Jesús abandona la casa y el lugar de la residencia de Jairo y llega a su patria chica, a Nazaret, en Galilea. El lugar se encuentra a unos 30 kilómetros al oeste de Tiberíades. En sus tiempos había sido un lugar pequeño e insignificante. Jamás se cita en el Antiguo Testamento y su emplazamiento, en la colina, le permitía ser un lugar, sobre todo hacia el Sur, que se veía a lo lejos. Jesús ha vivido en una de las humildes casas de Nazaret y ha captado hasta en sus menores detalles la vida de cada día.

Los discípulos, que conocían bien el pueblo, acompañaban a Jesús. Éste visita la sinagoga y aprovecha la visita para comentar el texto sagrado durante el culto sabático.
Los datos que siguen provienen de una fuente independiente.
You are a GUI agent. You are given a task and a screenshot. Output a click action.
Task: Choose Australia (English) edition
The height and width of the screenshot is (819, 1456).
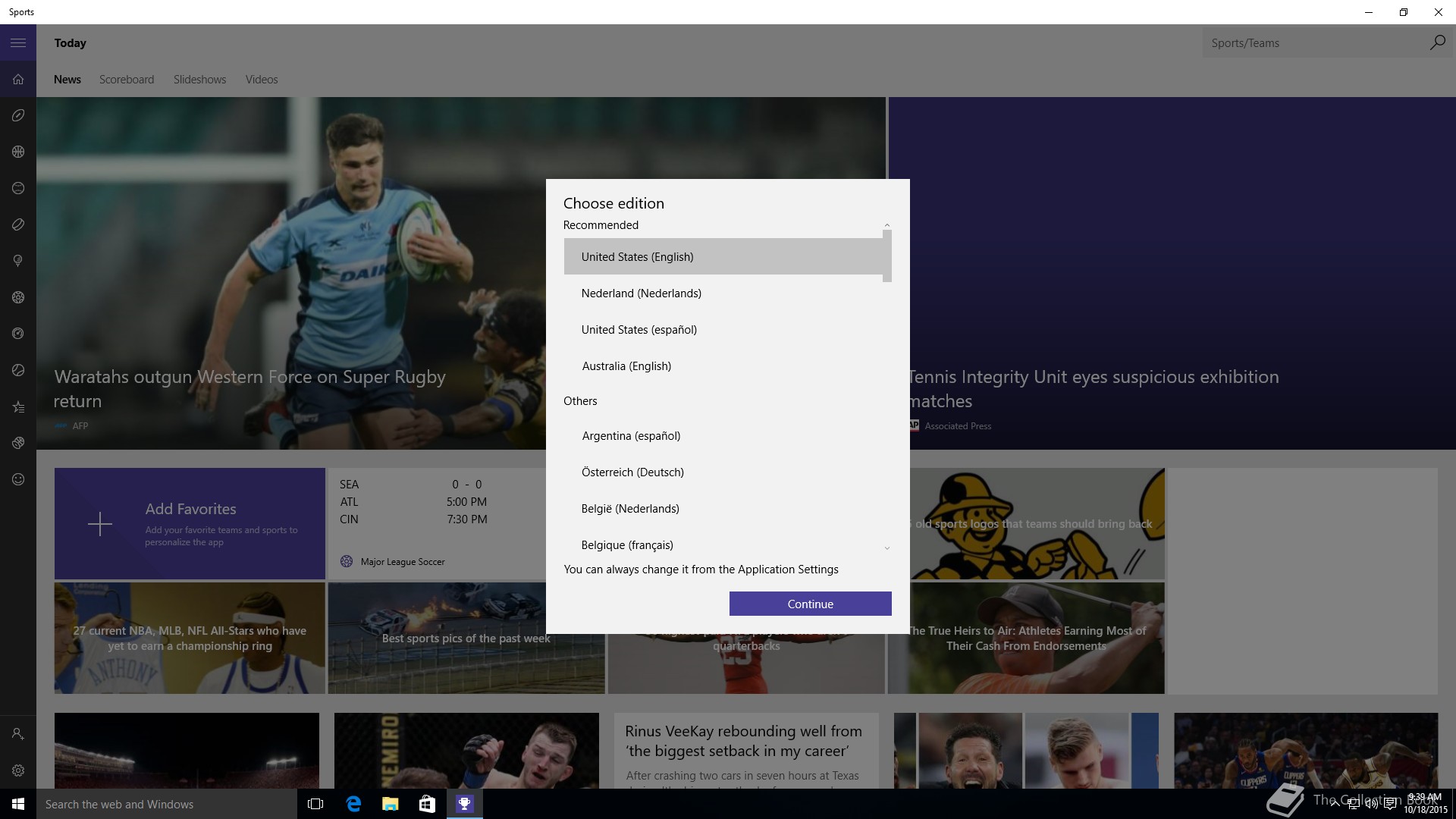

Como era costumbre, al principio, la respuesta inmediata a la enseñanza de Jesús es positiva. Poco a poco hay comentarios desfavorables, críticas y murmullos, que indican el desacuerdo y la oposición: «¿De dónde ha aprendido éste tantas cosas? ¿De dónde ha sacado esa sabiduría y los milagros que hace?». «¿No es éste el carpintero, el hijo de María y hermano de Santiago, José, Judas y Simón?». Y no quisieron hacerle caso, y, añade Marcos, «estaba asombrado, porque aquella gente no creía en él».

La falta de conexión entre fe y milagro produjo la desagradable escena de la sinagoga de Nazaret. Jesús, que suscitaba la fe por donde quiera que pasaba, curando, perdonando, liberando, fue incapaz de hacer milagro alguno entre los suyos, no tanto por su incapacidad cuanto por la falta de disposición de sus vecinos.

Es característico del Evangelio de Marcos presentar a sus destinatarios el aparente fracaso, la soledad, el escándalo de la cruz de Jesús.

No es fácil reconocer el paso de Dios por nuestra vida, sobre todo, cuando Dios pasa como uno de nosotros. Queremos espectáculo, efectos especiales, signos extraordinarios, y nos encontramos con un Dios sencillo, humilde, que pide permiso para entrar en nuestra vida, sin apenas meter ruido.